Despite the fact that several people will be on the ballot for president this November, only two — GOP Candidate Mitt Romney and Democratic President Barack Obama — are considered serious contenders. At Knox, a small group of students are working to change this.
The topic of discussion is third parties, including Greens, Libertarians, Socialists and a vast array of others, which offer alternatives to the traditional two-party structure dominated by Republicans and Democrats.
“If you talk to people about the issues, most people will agree [with third party positions],” sophomore Adrienne Ernst said. “But they won’t say that they’ll vote third party.”
A member of the Knox College Greens, Ernst was introduced to third parties by friend and president of the Greens junior Nick Pernice. Throughout high school, Ernst labeled herself a Democrat to separate herself from her conservative classmates.
“I didn’t want to be a Republican. The Democrats weren’t really what I think, but it’s just what was there,” she said. “I was surprised how much I agreed with it [the Green Party platform].”
Although it is traditionally thought of as an environmental party, central tenets of the Green Party also include support for universal health care, women’s rights and nonviolence. While Pernice acknowledges that there is some overlap with other parties, he sees differences in emphasis of issues.
“The big distinction is the focal point,” he said. “Both [Democrats and Greens] support women’s rights, but to what extent? Both support the environment, but to what extent?”
Despite the adjective “third,” there are far more than three active parties. The largest third party, the Libertarian Party, considers small government one of the most important issues in modern politics. The Constitution Party, a conservative party founded in 1991, focuses primarily on immigration. And the recently formed Justice Party has turned its attention to the issue of corporations in campaign finance.
For post-baccalaureate fellow Erik Hayner ’12, voting third party means honing in on issues not often addressed in mainstream political discourse, including racial issues and poverty.
“There are so many levels of society that are neglected by the two-party system that I think it’s absurd and kind of … dangerous that we don’t consider our society as a whole,” he said.
Third-party voters sometimes receive criticism for “taking” votes from one of the two major parties by voting for a candidate who has very little chance of winning — an argument also used by those who may support third parties but do not vote for them. Yet in a sea of millions of votes, the likelihood of one vote making a difference in who wins is slim, especially in non-swing states like Illinois, according to Pernice.
“Wasting your vote is voting for someone you don’t believe in,” Libertarian Party presidential candidate Gary Johnson said in a debate between third-party candidates on Tuesday.
Another blocker to third-party success is the structure of the American electoral system. Countries in which third parties are successful usually have a system of proportional representation, which involves voting for a party instead of a single candidate. The proportion of votes a party received determines how many seats that party will receive in the legislature.
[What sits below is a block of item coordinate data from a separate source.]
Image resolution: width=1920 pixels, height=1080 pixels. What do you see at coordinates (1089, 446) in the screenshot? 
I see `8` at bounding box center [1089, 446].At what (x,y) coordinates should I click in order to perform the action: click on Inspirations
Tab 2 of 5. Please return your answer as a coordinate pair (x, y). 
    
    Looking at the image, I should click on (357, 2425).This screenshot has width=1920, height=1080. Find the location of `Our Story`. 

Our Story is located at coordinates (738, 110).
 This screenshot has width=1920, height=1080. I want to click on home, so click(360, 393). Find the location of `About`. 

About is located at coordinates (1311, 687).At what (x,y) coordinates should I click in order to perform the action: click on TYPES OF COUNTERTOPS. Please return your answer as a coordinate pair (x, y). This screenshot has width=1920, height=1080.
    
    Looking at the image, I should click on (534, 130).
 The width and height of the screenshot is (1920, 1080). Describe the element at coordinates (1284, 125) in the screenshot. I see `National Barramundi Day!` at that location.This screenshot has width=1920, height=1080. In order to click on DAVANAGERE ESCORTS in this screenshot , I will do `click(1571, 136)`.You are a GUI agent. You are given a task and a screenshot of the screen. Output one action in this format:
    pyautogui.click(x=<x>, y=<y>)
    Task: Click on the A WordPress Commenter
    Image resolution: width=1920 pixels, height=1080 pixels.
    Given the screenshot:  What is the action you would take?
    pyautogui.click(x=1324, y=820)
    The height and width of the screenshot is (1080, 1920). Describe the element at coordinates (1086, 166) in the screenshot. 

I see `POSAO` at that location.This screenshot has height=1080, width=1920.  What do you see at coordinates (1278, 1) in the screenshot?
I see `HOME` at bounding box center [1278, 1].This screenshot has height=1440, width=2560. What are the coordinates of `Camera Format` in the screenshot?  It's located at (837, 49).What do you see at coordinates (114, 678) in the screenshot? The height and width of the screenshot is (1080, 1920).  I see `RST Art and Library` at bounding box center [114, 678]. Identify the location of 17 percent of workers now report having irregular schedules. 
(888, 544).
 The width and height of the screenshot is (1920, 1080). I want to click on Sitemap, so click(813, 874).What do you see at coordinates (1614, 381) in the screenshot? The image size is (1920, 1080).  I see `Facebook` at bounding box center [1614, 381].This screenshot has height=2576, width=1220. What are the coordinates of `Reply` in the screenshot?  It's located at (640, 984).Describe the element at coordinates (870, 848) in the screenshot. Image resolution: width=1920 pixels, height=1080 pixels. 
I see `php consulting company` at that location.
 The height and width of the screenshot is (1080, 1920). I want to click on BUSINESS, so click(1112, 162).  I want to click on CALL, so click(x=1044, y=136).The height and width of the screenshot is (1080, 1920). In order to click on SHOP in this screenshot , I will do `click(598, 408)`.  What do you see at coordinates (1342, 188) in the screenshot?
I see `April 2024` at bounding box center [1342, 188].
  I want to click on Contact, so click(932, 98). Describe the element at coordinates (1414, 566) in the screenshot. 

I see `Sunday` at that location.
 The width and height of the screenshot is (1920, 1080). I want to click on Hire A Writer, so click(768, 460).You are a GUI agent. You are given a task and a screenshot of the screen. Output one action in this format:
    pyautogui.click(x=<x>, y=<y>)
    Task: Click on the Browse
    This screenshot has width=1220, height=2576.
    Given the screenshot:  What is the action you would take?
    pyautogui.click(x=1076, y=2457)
American elections, on the other hand, utilize a single-member district system in which citizens vote for people. In such a system, the candidate who gets a majority wins, regardless of whether a large minority of people support someone different.
“I felt very disenchanted by the two-party system and the two parties themselves,” freshman Dylan Coakley said. “I just want more options.”
Despite the difficulties of having success as a third-party candidate, third parties have seen greater exposure in recent years thanks to social media. A debate between candidates from the Constitution, Green, Justice and Libertarian parties was also held this cycle on Oct. 23 to give the idea of voting for a third-party candidate more exposure.
“It [a multiparty system] is a better way to run political discourse. … You can’t encompass every person’s beliefs in even three parties,” Pernice said.